* **QUESTIONS TO ANSWER**
1. Can you rewrite the stretch of the text on COVAX vaccine supplies from "India’s decision is" through "from wealthy nations.", replacing "setbacks" with "obstacles"?
2. Answer these questions from the text on COVAX vaccine supplies:
(a) By when does UNICEF expect deliveries to resume?
(b) How many poorer countries rely on the COVAX facility?
(c) When does the Philippines expect to receive its first batch of Sputnik V?

* **EXCERPTED TEXT**
--- START ---

India has not provided details on the length of its export curb but UNICEF, a distributing partner of COVAX, said at the weekend that deliveries are expected to resume by May.

India’s decision is the latest in a series of setbacks for the COVAX facility, relied on by 64 poorer countries, after production glitches and a lack of funding contribution from wealthy nations.

CHINA AND RUSSIA

China and Russia are primed to step into the breach.

“We have good diplomatic relations with China and Russia and we are asking if we can have access to their vaccines in April,” the Philippines’ Galvez said.

Both the Philippines and Indonesia are currently relying heavily on vaccines from China’s Sinovac Biotech to run their inoculation drives. The Philippines and Vietnam have both approved Russia’s Sputnik V vaccine, along with more than 50 other countries, mainly developing nations. The Philippines expects to receive its first batch of Sputnik V in April.

--- END ---

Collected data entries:
--- START ---

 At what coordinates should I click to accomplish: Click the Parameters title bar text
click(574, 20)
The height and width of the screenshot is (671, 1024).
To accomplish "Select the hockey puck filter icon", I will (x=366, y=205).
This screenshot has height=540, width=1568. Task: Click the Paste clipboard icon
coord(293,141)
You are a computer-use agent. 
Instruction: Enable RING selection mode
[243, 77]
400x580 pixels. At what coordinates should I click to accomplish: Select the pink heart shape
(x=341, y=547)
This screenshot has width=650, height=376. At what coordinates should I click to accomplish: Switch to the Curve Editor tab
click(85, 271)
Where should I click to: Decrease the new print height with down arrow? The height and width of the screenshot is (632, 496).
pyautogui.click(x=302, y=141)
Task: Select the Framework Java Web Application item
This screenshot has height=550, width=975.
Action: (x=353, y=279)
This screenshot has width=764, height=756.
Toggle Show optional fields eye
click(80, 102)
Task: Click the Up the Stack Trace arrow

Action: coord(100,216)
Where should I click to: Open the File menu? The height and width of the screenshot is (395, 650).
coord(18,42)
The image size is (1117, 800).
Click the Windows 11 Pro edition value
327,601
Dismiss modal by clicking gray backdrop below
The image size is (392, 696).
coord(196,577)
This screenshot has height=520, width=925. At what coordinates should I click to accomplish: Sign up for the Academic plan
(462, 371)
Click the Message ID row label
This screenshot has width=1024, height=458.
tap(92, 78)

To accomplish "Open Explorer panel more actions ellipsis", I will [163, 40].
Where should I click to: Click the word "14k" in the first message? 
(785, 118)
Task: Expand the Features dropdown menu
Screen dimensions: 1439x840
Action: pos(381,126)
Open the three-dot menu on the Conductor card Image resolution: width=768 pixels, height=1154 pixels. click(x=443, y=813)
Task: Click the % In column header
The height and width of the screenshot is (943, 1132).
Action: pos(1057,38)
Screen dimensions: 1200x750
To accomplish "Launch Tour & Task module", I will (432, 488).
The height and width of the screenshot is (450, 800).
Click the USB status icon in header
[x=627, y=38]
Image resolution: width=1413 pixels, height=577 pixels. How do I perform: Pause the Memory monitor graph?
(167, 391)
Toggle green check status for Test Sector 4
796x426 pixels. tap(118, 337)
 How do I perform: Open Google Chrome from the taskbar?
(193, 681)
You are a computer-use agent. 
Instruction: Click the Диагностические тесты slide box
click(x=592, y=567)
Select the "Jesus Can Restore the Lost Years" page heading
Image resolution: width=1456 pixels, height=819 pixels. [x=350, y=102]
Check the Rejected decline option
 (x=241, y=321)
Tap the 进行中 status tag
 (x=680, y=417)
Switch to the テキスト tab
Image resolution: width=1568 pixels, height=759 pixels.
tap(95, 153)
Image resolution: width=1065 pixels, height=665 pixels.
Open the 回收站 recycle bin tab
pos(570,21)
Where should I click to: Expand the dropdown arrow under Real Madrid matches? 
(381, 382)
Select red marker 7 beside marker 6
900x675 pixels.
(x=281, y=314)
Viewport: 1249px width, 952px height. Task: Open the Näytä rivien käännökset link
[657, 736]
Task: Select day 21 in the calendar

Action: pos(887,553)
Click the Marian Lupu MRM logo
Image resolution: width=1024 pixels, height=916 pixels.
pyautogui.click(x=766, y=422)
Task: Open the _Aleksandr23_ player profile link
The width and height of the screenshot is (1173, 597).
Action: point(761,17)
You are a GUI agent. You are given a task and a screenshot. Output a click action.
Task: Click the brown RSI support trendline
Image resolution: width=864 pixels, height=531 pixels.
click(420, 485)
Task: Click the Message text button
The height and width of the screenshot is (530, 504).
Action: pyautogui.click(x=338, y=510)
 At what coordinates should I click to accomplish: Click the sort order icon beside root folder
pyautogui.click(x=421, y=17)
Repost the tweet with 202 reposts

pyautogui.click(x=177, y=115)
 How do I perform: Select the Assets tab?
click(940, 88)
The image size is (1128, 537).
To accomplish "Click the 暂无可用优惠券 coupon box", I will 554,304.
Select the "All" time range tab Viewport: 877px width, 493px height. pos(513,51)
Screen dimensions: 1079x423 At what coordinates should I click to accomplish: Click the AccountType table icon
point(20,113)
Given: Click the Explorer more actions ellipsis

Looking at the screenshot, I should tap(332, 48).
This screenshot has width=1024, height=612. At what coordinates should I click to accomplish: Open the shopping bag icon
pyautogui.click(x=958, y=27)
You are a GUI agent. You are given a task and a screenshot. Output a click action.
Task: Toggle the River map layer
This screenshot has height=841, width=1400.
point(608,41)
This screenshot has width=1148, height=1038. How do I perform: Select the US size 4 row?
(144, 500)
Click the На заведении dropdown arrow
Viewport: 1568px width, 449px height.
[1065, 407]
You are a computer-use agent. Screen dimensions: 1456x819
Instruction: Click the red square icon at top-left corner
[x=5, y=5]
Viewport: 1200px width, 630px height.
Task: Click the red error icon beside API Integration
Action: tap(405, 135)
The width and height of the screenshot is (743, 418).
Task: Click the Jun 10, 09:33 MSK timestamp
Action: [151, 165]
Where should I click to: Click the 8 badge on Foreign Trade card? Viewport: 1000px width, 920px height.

--- END ---

* **PER-TASK OUTPUTS**
1.
India’s decision is the latest in a series of obstacles for the COVAX facility, relied on by 64 poorer countries, after production glitches and a lack of funding contribution from wealthy nations.

2.
(a) By May.
(b) 64.
(c) In April.